I am not normally a python user, I am actually more on the lines of C/C++/C#, but python is the requirement so running with it. Other requirement, is this is a Windows environment (not my choice). Maybe someday I will convince the powers to be that running Linux containers is not a bad thing and can be done in Azure so we can stay a "Microsoft Shop", but for now, Windows is it.


Solution

  • The problem lies in the conversion of the longitude from the range [0, 360] to [–180, 180]. The longitudes must be sorted in increasing order, but by converting those above 180° to negative values, they are not sorted anymore. Instead, after the conversion, the longitudes go from 0 to 180 and then from –180 to –0. It seems as if clipping does not work in this case.

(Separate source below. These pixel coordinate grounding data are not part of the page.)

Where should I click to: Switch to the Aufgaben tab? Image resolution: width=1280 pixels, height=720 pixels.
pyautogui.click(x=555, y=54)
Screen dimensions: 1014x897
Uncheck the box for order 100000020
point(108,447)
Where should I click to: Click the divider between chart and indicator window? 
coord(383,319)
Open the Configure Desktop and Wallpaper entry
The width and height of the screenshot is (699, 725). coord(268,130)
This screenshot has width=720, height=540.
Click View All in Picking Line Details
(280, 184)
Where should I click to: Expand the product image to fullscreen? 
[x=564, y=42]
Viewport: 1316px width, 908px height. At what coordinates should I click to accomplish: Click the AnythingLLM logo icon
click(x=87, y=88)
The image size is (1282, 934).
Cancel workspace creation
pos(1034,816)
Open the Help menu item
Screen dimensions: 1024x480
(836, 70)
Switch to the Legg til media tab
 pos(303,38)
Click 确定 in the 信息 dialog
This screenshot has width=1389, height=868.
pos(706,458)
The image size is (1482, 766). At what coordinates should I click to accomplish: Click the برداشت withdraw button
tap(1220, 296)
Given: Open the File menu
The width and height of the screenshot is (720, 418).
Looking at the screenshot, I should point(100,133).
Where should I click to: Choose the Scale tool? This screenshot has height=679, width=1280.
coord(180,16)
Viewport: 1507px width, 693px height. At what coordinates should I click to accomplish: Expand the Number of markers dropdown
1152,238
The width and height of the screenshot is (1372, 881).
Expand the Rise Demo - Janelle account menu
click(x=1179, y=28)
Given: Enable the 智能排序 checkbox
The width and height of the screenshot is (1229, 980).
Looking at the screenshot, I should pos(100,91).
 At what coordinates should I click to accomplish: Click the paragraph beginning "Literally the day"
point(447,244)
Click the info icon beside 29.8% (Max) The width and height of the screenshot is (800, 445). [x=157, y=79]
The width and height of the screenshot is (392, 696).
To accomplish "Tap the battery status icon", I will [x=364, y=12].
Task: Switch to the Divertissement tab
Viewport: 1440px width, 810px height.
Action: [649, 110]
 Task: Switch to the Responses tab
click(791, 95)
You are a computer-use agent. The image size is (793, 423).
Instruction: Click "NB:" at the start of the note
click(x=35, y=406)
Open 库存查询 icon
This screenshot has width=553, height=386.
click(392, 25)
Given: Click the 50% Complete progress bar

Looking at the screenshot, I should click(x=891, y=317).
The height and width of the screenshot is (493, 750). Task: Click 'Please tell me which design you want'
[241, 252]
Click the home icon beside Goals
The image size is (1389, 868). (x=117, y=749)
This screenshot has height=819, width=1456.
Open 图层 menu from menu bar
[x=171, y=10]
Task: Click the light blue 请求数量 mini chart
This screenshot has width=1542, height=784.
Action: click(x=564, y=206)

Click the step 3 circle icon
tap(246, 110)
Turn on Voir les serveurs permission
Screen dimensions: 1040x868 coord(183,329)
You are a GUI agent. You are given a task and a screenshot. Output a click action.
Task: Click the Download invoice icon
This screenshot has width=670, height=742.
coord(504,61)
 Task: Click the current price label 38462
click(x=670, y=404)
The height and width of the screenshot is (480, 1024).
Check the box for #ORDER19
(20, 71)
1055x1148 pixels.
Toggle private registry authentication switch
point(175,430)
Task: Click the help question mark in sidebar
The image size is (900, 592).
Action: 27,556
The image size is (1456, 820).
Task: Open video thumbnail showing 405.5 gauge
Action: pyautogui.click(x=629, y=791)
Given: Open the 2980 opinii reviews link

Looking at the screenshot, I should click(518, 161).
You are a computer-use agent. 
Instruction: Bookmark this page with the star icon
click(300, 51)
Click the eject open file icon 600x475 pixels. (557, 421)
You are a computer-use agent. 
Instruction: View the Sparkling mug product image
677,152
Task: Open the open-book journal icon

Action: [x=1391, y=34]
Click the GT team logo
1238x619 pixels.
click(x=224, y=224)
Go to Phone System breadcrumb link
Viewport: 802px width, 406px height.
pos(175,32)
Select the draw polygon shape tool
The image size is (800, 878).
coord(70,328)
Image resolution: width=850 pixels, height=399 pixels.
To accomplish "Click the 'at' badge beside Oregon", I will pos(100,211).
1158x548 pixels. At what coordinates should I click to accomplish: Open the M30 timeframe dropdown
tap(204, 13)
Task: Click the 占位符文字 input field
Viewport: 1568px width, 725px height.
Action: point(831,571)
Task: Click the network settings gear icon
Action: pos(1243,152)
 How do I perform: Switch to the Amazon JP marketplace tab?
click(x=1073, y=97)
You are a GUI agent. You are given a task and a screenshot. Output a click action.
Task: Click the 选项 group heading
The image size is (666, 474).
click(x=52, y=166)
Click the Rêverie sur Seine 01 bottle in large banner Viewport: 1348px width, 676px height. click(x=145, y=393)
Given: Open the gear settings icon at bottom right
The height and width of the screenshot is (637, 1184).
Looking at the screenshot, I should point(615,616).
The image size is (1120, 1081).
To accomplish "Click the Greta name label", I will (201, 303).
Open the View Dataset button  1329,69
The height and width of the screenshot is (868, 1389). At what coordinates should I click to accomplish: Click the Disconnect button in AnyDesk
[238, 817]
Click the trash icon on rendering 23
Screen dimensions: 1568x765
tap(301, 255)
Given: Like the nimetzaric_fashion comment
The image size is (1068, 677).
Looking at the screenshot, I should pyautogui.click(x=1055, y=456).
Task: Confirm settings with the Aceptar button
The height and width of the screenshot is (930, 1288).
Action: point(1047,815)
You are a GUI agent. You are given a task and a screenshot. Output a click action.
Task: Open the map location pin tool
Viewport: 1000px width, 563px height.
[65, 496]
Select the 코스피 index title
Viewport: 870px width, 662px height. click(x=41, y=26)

    Since the US mainland is in negative longitudes, a simple workaround would be to remove everything between longitudes 0 and +180. Then you're left with only negative longitudes, increasing from –180 to 0. This can be done by adding the following line after opening the dataset with xarray:

    nc_file = nc_file.where(nc_file.lon > 180, drop=True)
    

    In this case, instead of the calculation with the modulo operator %, you can simply convert to longitudes in the desired range by:

    nc_file["lon"] = nc_file.lon - 360
    

    And I would suggest removing the conversion for latitudes, because they are always given with values between –90° and +90°.

    So, a minimal working example (MWE) could be:

    import xarray
    import geopandas
    from shapely.geometry import mapping
    
    stateName = "Alaska"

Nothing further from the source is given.